Mandatory abortion ultrasound bill dies in final hours of Utah’s 2020 legislative session

(Rebecca Santana | AP) The ultrasound of a woman who went to the Hope Medical Group for Women on Feb. 20, 2020, in Shreveport, La.

A controversial state bill to require ultrasounds before an abortion died without a final vote Thursday, days after all six of Utah’s female senators — both Republican and Democratic — made national news by walking out of their chamber to protest the measure.

The legislation has been in limbo between the House and Senate since Tuesday's walkout, waiting for one last vote of concurrence before heading to the governor's desk. But that last action never came, despite the bill sponsor's last-ditch effort to resurrect it.

Abortion rights advocates were elated at the de facto defeat after what they view as the Legislature’s sustained assault on access to the procedure.

“The people of Utah, including the women of the Senate and many others in both chambers of the Legislature, could see this bill for what it was — a deeply intrusive and medically unnecessary violation of people seeking abortion care in Utah,” Karrie Galloway, CEO and president of Planned Parenthood Association of Utah, said in a prepared statement. “This bill would have caused immense harm and trauma to those already making an often complex and difficult decision.”

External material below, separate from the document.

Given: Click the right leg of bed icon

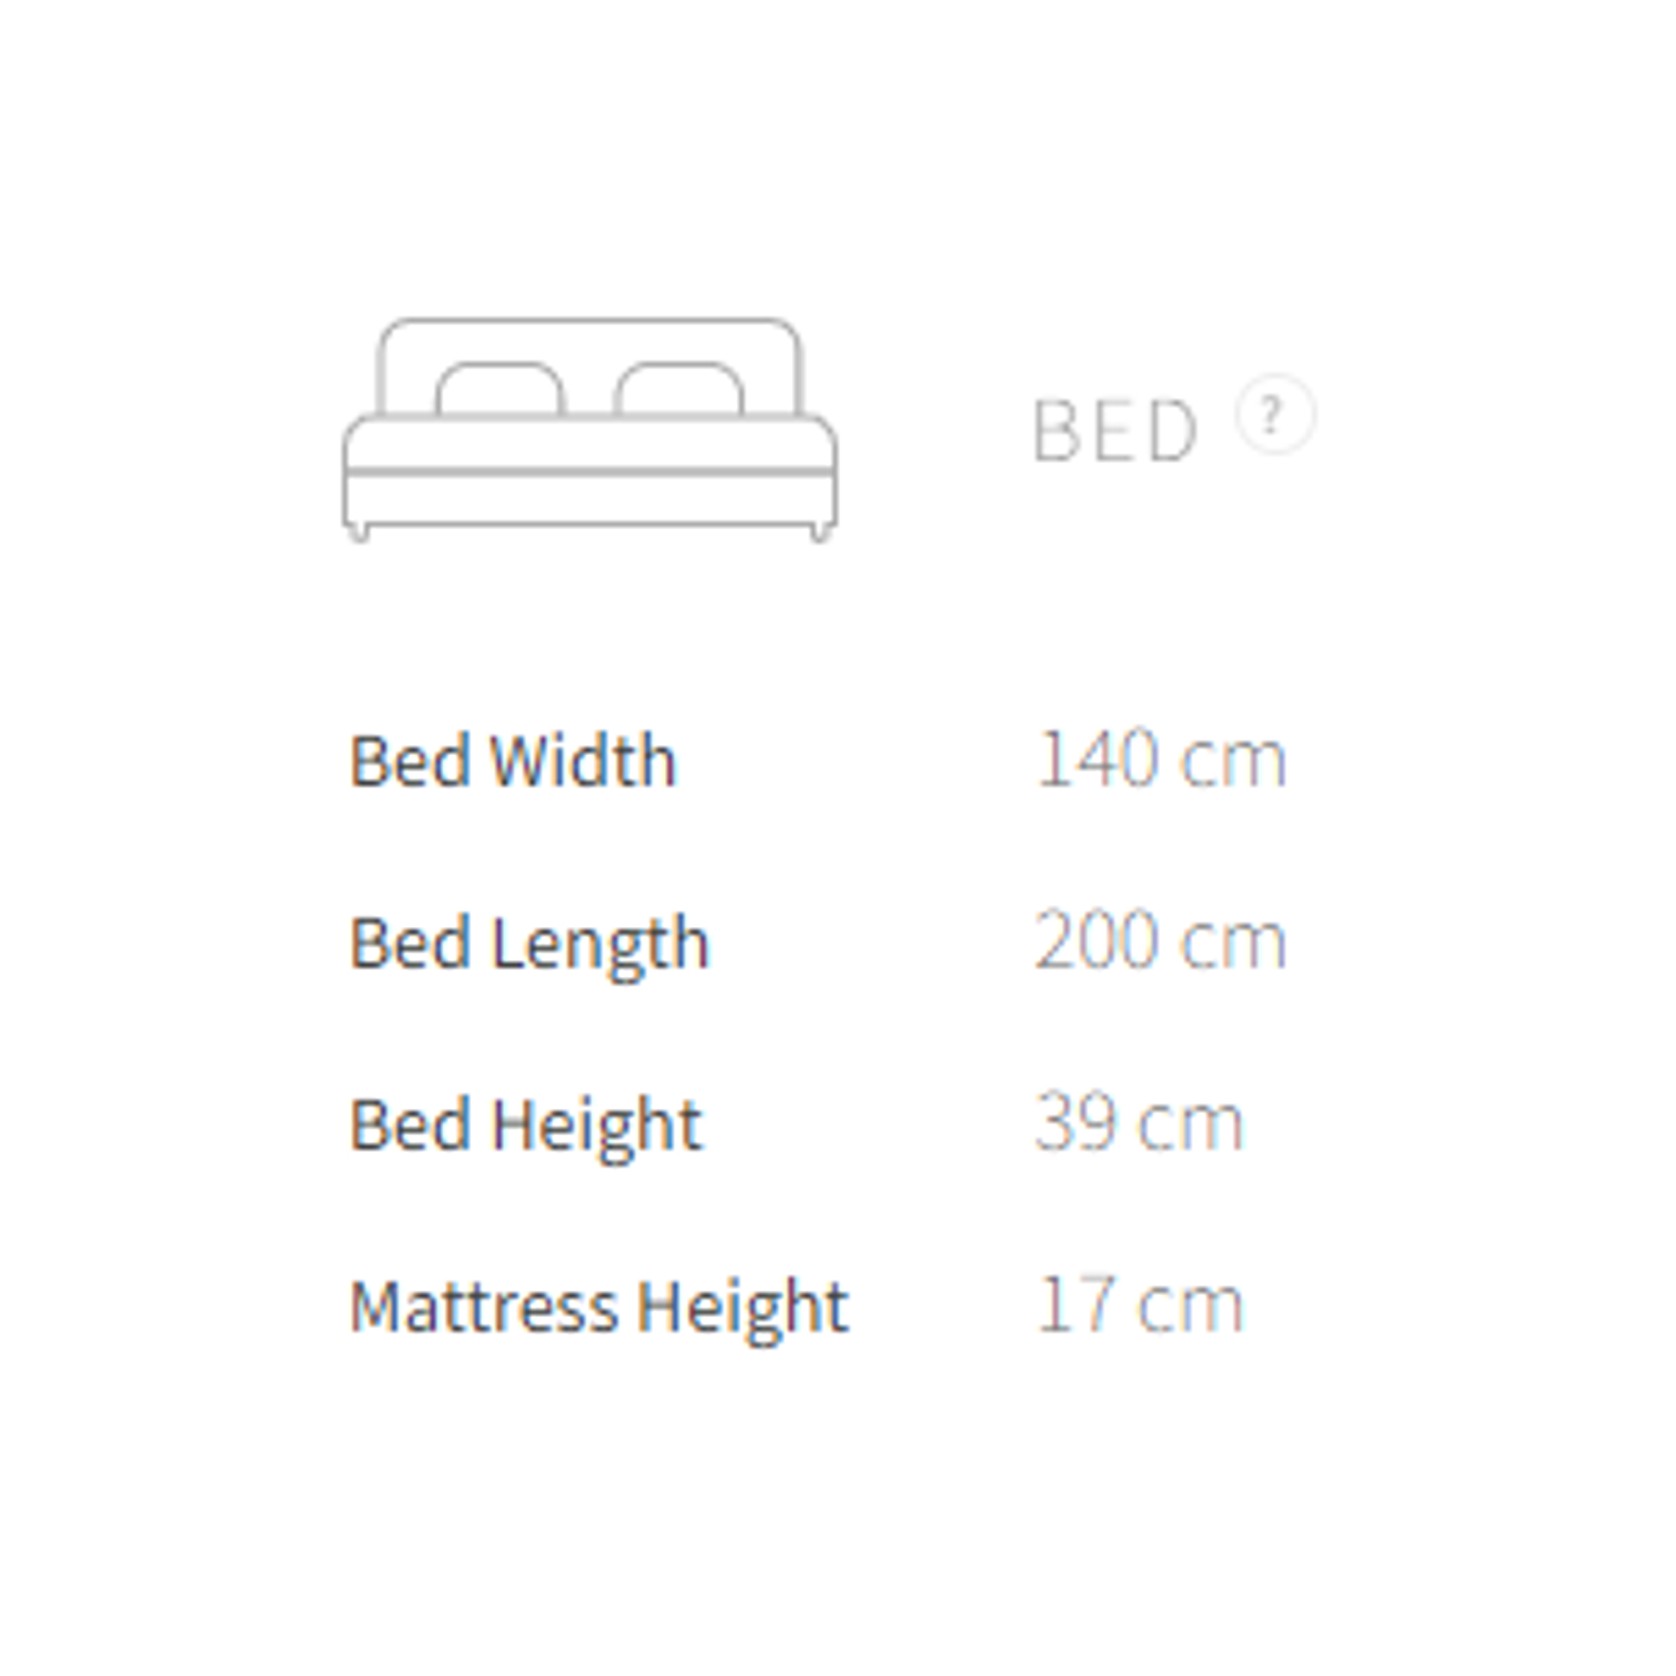Looking at the screenshot, I should [821, 533].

This session, lawmakers approved a bill requiring medical providers to cremate or bury fetal remains after an abortion or miscarriage. On Thursday, they gave final passage to a bill that would ban all elective abortions in the state if the U.S. Supreme Court ever reverses its landmark Roe v. Wade ruling on the procedure.

Meanwhile, abortion rights advocates have said Utahns are weary of additional restrictions on the procedure, pointing to a recent poll that found fewer than a third wanted the state to make it harder to access abortions.

The mandatory ultrasound bill, HB364, would’ve required physicians or technicians handling the imaging to display the images to the woman and make the fetal heartbeat audible, if possible. The woman would still have the option of “averting her eyes” or asking the doctor to lower the volume.

A doctor would be barred from performing an abortion unless the woman produced a form showing she’d had the required sonogram. The penalties for disregarding the mandate would be up to $100,000 for a first offense and up to $250,000 for subsequent offenses.

Even Republican lawmakers had called the bill’s provisions “heavy-handed,” although they allowed it to proceed in the Legislature until it neared final passage. Then, earlier this week in the state Senate, a bipartisan group of female lawmakers united in resistance to the proposal, with Sen. Deidre Henderson saying it went too far.

“I am very pro-life, and always vote for pro-life bills," Henderson, R-Spanish Fork, said. "But I’m concerned that we are overstepping with government mandates of medically unnecessary procedures.”

The protest move even caught the attention of Gov. Gary Herbert, who told reporters Thursday that Utahns should heed the “loud message” sent by the women of the Senate.

“We should value their input,” Herbert said. “There’s nobody that understands birth more than a woman.”

The bill’s sponsor, Rep. Steve Christiansen, attributed the failure of his legislation to the walkout, saying it had a “trickle-down effect” in the House. Still, he held out hope for his legislation’s passage until about 8 p.m., when the House voted 41-32 to set the legislation aside and move on to other bills.

Although it failed this year, he said the proposal isn’t gone for good.

“I still believe that there’s a significant need for women who are considering undergoing an abortion to have better information,” Christiansen, R-West Jordan, said. “So yeah, I think this bill is going to come back in one form or another.”

But there were also concerns that the bill could draw the state into a lawsuit when it’s already in court defending the 18-week abortion ban the Legislature passed last year.

Legislative attorneys had concluded HB364 was “highly likely to be challenged in court” if passed into law and pointed to diverging federal circuit court rulings on similar ultrasound policies in other states.

While the 6th Circuit Court found an ultrasound mandate did not unduly hamper a physician’s free speech, the 4th Circuit Court ruled that it was an unconstitutional violation of First Amendment rights. Neither of those courts has jurisdiction over Utah, which is in the 10th District.

“In light of the current circuit split, there is a moderate chance that a court with controlling authority over Utah would side with the 4th Circuit and find that an ultrasound requirement is an unconstitutional burden on a physician’s First Amendment right to free speech,” the legislative analysis states.

Tribune reporter Benjamin Wood contributed to this report.